* DATA
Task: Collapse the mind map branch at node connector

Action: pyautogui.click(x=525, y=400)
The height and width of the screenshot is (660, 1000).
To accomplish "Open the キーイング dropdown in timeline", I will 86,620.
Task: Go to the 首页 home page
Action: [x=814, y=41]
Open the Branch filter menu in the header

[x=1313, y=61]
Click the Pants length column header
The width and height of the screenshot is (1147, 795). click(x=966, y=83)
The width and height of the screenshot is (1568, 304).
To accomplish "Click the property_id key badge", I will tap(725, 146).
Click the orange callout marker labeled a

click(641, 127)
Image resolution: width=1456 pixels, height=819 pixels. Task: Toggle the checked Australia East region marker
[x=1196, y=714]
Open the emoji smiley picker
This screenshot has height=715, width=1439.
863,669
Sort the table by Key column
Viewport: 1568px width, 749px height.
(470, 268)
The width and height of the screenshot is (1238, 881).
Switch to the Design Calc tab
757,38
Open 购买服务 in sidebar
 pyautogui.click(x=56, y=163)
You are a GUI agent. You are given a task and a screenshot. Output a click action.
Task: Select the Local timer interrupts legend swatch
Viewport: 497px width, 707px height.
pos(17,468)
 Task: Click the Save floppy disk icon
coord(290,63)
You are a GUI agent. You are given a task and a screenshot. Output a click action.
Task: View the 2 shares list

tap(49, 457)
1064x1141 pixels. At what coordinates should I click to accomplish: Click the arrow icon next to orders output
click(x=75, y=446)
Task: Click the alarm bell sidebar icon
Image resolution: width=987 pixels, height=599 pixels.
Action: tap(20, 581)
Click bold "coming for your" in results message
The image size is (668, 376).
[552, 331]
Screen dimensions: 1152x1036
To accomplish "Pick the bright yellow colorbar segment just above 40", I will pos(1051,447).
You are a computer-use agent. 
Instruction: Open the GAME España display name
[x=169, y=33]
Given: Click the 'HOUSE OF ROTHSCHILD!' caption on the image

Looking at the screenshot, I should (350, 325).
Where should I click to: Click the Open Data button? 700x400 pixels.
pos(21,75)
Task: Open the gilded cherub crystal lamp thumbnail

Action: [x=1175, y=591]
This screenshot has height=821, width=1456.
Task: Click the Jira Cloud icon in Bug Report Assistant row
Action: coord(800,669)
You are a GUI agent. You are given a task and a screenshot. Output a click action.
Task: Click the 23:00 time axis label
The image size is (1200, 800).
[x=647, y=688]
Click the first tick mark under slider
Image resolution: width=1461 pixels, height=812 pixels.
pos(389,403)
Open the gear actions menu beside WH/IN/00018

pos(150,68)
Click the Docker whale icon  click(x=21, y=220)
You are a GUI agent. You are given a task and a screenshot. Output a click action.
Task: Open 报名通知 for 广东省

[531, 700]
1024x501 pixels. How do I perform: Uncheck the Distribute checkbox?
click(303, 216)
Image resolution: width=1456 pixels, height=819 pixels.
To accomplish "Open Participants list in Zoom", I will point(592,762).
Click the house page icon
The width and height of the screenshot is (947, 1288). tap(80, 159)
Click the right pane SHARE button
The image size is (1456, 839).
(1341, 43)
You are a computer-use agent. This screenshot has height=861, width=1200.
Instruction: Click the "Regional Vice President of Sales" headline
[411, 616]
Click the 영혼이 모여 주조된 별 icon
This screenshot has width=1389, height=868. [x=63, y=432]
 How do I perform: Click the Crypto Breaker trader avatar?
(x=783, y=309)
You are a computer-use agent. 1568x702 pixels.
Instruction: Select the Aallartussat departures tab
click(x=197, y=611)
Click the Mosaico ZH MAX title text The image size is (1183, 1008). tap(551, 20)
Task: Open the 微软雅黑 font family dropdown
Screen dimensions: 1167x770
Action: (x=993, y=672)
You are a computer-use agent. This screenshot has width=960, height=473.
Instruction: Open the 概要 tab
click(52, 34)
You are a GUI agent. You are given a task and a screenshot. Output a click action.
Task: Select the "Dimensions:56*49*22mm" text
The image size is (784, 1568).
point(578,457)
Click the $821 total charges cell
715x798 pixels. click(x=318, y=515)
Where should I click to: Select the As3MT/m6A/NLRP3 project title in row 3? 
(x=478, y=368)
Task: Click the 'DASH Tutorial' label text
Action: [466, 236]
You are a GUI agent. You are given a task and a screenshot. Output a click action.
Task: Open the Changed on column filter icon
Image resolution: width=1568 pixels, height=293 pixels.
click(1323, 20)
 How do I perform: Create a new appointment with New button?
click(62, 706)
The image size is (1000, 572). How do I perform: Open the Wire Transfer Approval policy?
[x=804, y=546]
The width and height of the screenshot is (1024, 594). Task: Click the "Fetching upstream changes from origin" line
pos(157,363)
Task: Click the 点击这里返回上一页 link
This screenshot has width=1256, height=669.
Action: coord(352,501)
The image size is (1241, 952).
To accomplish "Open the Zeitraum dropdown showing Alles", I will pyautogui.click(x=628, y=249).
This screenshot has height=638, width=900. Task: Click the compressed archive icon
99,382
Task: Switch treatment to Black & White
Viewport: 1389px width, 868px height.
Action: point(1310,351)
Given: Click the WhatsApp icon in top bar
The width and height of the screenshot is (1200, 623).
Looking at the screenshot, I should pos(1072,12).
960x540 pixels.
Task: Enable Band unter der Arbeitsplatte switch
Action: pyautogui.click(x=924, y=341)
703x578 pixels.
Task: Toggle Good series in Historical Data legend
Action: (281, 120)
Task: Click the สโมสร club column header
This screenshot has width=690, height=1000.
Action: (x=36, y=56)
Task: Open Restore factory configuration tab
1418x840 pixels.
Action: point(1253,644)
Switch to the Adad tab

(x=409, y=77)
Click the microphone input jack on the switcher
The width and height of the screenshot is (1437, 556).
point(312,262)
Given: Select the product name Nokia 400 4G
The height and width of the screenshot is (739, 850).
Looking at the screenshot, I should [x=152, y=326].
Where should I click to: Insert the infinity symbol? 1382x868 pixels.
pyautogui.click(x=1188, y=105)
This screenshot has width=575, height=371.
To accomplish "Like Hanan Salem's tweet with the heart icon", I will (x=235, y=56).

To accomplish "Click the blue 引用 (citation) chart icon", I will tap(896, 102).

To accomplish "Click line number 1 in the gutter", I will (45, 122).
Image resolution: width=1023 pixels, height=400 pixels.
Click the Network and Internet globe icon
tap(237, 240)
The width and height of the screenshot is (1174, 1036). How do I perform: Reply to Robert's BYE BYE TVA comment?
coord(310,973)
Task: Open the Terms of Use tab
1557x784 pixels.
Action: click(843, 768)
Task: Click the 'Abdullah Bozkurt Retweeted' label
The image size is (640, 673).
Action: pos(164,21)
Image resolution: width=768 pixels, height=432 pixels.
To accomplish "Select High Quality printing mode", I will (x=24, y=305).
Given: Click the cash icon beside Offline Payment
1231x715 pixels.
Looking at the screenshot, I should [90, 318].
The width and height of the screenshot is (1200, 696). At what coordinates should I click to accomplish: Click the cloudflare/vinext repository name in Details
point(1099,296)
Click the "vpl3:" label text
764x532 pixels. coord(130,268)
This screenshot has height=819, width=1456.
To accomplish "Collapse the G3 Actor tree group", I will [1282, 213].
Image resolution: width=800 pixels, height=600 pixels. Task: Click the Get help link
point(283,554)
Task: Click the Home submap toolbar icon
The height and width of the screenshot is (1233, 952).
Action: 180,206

* TASK TO CARRY OUT
Arrange each line of the records above as a Markdown table with two columns, Row and Entry, numbering the rows in sequence and omitting blank lines.

* REPLY TO THE TASK
| Row | Entry |
|---|---|
| 1 | Task: Collapse the mind map branch at node connector |
| 2 | Action: pyautogui.click(x=525, y=400) |
| 3 | The height and width of the screenshot is (660, 1000). |
| 4 | To accomplish "Open the キーイング dropdown in timeline", I will 86,620. |
| 5 | Task: Go to the 首页 home page |
| 6 | Action: [x=814, y=41] |
| 7 | Open the Branch filter menu in the header |
| 8 | [x=1313, y=61] |
| 9 | Click the Pants length column header |
| 10 | The width and height of the screenshot is (1147, 795). click(x=966, y=83) |
| 11 | The width and height of the screenshot is (1568, 304). |
| 12 | To accomplish "Click the property_id key badge", I will tap(725, 146). |
| 13 | Click the orange callout marker labeled a |
| 14 | click(641, 127) |
| 15 | Image resolution: width=1456 pixels, height=819 pixels. Task: Toggle the checked Australia East region marker |
| 16 | [x=1196, y=714] |
| 17 | Open the emoji smiley picker |
| 18 | This screenshot has height=715, width=1439. |
| 19 | 863,669 |
| 20 | Sort the table by Key column |
| 21 | Viewport: 1568px width, 749px height. |
| 22 | (470, 268) |
| 23 | The width and height of the screenshot is (1238, 881). |
| 24 | Switch to the Design Calc tab |
| 25 | 757,38 |
| 26 | Open 购买服务 in sidebar |
| 27 |  pyautogui.click(x=56, y=163) |
| 28 | You are a GUI agent. You are given a task and a screenshot. Output a click action. |
| 29 | Task: Select the Local timer interrupts legend swatch |
| 30 | Viewport: 497px width, 707px height. |
| 31 | pos(17,468) |
| 32 |  Task: Click the Save floppy disk icon |
| 33 | coord(290,63) |
| 34 | You are a GUI agent. You are given a task and a screenshot. Output a click action. |
| 35 | Task: View the 2 shares list |
| 36 | tap(49, 457) |
| 37 | 1064x1141 pixels. At what coordinates should I click to accomplish: Click the arrow icon next to orders output |
| 38 | click(x=75, y=446) |
| 39 | Task: Click the alarm bell sidebar icon |
| 40 | Image resolution: width=987 pixels, height=599 pixels. |
| 41 | Action: tap(20, 581) |
| 42 | Click bold "coming for your" in results message |
| 43 | The image size is (668, 376). |
| 44 | [552, 331] |
| 45 | Screen dimensions: 1152x1036 |
| 46 | To accomplish "Pick the bright yellow colorbar segment just above 40", I will pos(1051,447). |
| 47 | You are a computer-use agent.  |
| 48 | Instruction: Open the GAME España display name |
| 49 | [x=169, y=33] |
| 50 | Given: Click the 'HOUSE OF ROTHSCHILD!' caption on the image |
| 51 | Looking at the screenshot, I should (350, 325). |
| 52 | Where should I click to: Click the Open Data button? 700x400 pixels. |
| 53 | pos(21,75) |
| 54 | Task: Open the gilded cherub crystal lamp thumbnail |
| 55 | Action: [x=1175, y=591] |
| 56 | This screenshot has height=821, width=1456. |
| 57 | Task: Click the Jira Cloud icon in Bug Report Assistant row |
| 58 | Action: coord(800,669) |
| 59 | You are a GUI agent. You are given a task and a screenshot. Output a click action. |
| 60 | Task: Click the 23:00 time axis label |
| 61 | The image size is (1200, 800). |
| 62 | [x=647, y=688] |
| 63 | Click the first tick mark under slider |
| 64 | Image resolution: width=1461 pixels, height=812 pixels. |
| 65 | pos(389,403) |
| 66 | Open the gear actions menu beside WH/IN/00018 |
| 67 | pos(150,68) |
| 68 | Click the Docker whale icon  click(x=21, y=220) |
| 69 | You are a GUI agent. You are given a task and a screenshot. Output a click action. |
| 70 | Task: Open 报名通知 for 广东省 |
| 71 | [531, 700] |
| 72 | 1024x501 pixels. How do I perform: Uncheck the Distribute checkbox? |
| 73 | click(303, 216) |
| 74 | Image resolution: width=1456 pixels, height=819 pixels. |
| 75 | To accomplish "Open Participants list in Zoom", I will point(592,762). |
| 76 | Click the house page icon |
| 77 | The width and height of the screenshot is (947, 1288). tap(80, 159) |
| 78 | Click the right pane SHARE button |
| 79 | The image size is (1456, 839). |
| 80 | (1341, 43) |
| 81 | You are a computer-use agent. This screenshot has height=861, width=1200. |
| 82 | Instruction: Click the "Regional Vice President of Sales" headline |
| 83 | [411, 616] |
| 84 | Click the 영혼이 모여 주조된 별 icon |
| 85 | This screenshot has width=1389, height=868. [x=63, y=432] |
| 86 |  How do I perform: Click the Crypto Breaker trader avatar? |
| 87 | (x=783, y=309) |
| 88 | You are a computer-use agent. 1568x702 pixels. |
| 89 | Instruction: Select the Aallartussat departures tab |
| 90 | click(x=197, y=611) |
| 91 | Click the Mosaico ZH MAX title text The image size is (1183, 1008). tap(551, 20) |
| 92 | Task: Open the 微软雅黑 font family dropdown |
| 93 | Screen dimensions: 1167x770 |
| 94 | Action: (x=993, y=672) |
| 95 | You are a computer-use agent. This screenshot has width=960, height=473. |
| 96 | Instruction: Open the 概要 tab |
| 97 | click(52, 34) |
| 98 | You are a GUI agent. You are given a task and a screenshot. Output a click action. |
| 99 | Task: Select the "Dimensions:56*49*22mm" text |
| 100 | The image size is (784, 1568). |
| 101 | point(578,457) |
| 102 | Click the $821 total charges cell |
| 103 | 715x798 pixels. click(x=318, y=515) |
| 104 | Where should I click to: Select the As3MT/m6A/NLRP3 project title in row 3?  |
| 105 | (x=478, y=368) |
| 106 | Task: Click the 'DASH Tutorial' label text |
| 107 | Action: [466, 236] |
| 108 | You are a GUI agent. You are given a task and a screenshot. Output a click action. |
| 109 | Task: Open the Changed on column filter icon |
| 110 | Image resolution: width=1568 pixels, height=293 pixels. |
| 111 | click(1323, 20) |
| 112 |  How do I perform: Create a new appointment with New button? |
| 113 | click(62, 706) |
| 114 | The image size is (1000, 572). How do I perform: Open the Wire Transfer Approval policy? |
| 115 | [x=804, y=546] |
| 116 | The width and height of the screenshot is (1024, 594). Task: Click the "Fetching upstream changes from origin" line |
| 117 | pos(157,363) |
| 118 | Task: Click the 点击这里返回上一页 link |
| 119 | This screenshot has width=1256, height=669. |
| 120 | Action: coord(352,501) |
| 121 | The image size is (1241, 952). |
| 122 | To accomplish "Open the Zeitraum dropdown showing Alles", I will pyautogui.click(x=628, y=249). |
| 123 | This screenshot has height=638, width=900. Task: Click the compressed archive icon |
| 124 | 99,382 |
| 125 | Task: Switch treatment to Black & White |
| 126 | Viewport: 1389px width, 868px height. |
| 127 | Action: point(1310,351) |
| 128 | Given: Click the WhatsApp icon in top bar |
| 129 | The width and height of the screenshot is (1200, 623). |
| 130 | Looking at the screenshot, I should pos(1072,12). |
| 131 | 960x540 pixels. |
| 132 | Task: Enable Band unter der Arbeitsplatte switch |
| 133 | Action: pyautogui.click(x=924, y=341) |
| 134 | 703x578 pixels. |
| 135 | Task: Toggle Good series in Historical Data legend |
| 136 | Action: (281, 120) |
| 137 | Task: Click the สโมสร club column header |
| 138 | This screenshot has width=690, height=1000. |
| 139 | Action: (x=36, y=56) |
| 140 | Task: Open Restore factory configuration tab |
| 141 | 1418x840 pixels. |
| 142 | Action: point(1253,644) |
| 143 | Switch to the Adad tab |
| 144 | (x=409, y=77) |
| 145 | Click the microphone input jack on the switcher |
| 146 | The width and height of the screenshot is (1437, 556). |
| 147 | point(312,262) |
| 148 | Given: Select the product name Nokia 400 4G |
| 149 | The height and width of the screenshot is (739, 850). |
| 150 | Looking at the screenshot, I should [x=152, y=326]. |
| 151 | Where should I click to: Insert the infinity symbol? 1382x868 pixels. |
| 152 | pyautogui.click(x=1188, y=105) |
| 153 | This screenshot has width=575, height=371. |
| 154 | To accomplish "Like Hanan Salem's tweet with the heart icon", I will (x=235, y=56). |
| 155 | To accomplish "Click the blue 引用 (citation) chart icon", I will tap(896, 102). |
| 156 | To accomplish "Click line number 1 in the gutter", I will (45, 122). |
| 157 | Image resolution: width=1023 pixels, height=400 pixels. |
| 158 | Click the Network and Internet globe icon |
| 159 | tap(237, 240) |
| 160 | The width and height of the screenshot is (1174, 1036). How do I perform: Reply to Robert's BYE BYE TVA comment? |
| 161 | coord(310,973) |
| 162 | Task: Open the Terms of Use tab |
| 163 | 1557x784 pixels. |
| 164 | Action: click(843, 768) |
| 165 | Task: Click the 'Abdullah Bozkurt Retweeted' label |
| 166 | The image size is (640, 673). |
| 167 | Action: pos(164,21) |
| 168 | Image resolution: width=768 pixels, height=432 pixels. |
| 169 | To accomplish "Select High Quality printing mode", I will (x=24, y=305). |
| 170 | Given: Click the cash icon beside Offline Payment |
| 171 | 1231x715 pixels. |
| 172 | Looking at the screenshot, I should [90, 318]. |
| 173 | The width and height of the screenshot is (1200, 696). At what coordinates should I click to accomplish: Click the cloudflare/vinext repository name in Details |
| 174 | point(1099,296) |
| 175 | Click the "vpl3:" label text |
| 176 | 764x532 pixels. coord(130,268) |
| 177 | This screenshot has height=819, width=1456. |
| 178 | To accomplish "Collapse the G3 Actor tree group", I will [1282, 213]. |
| 179 | Image resolution: width=800 pixels, height=600 pixels. Task: Click the Get help link |
| 180 | point(283,554) |
| 181 | Task: Click the Home submap toolbar icon |
| 182 | The height and width of the screenshot is (1233, 952). |
| 183 | Action: 180,206 |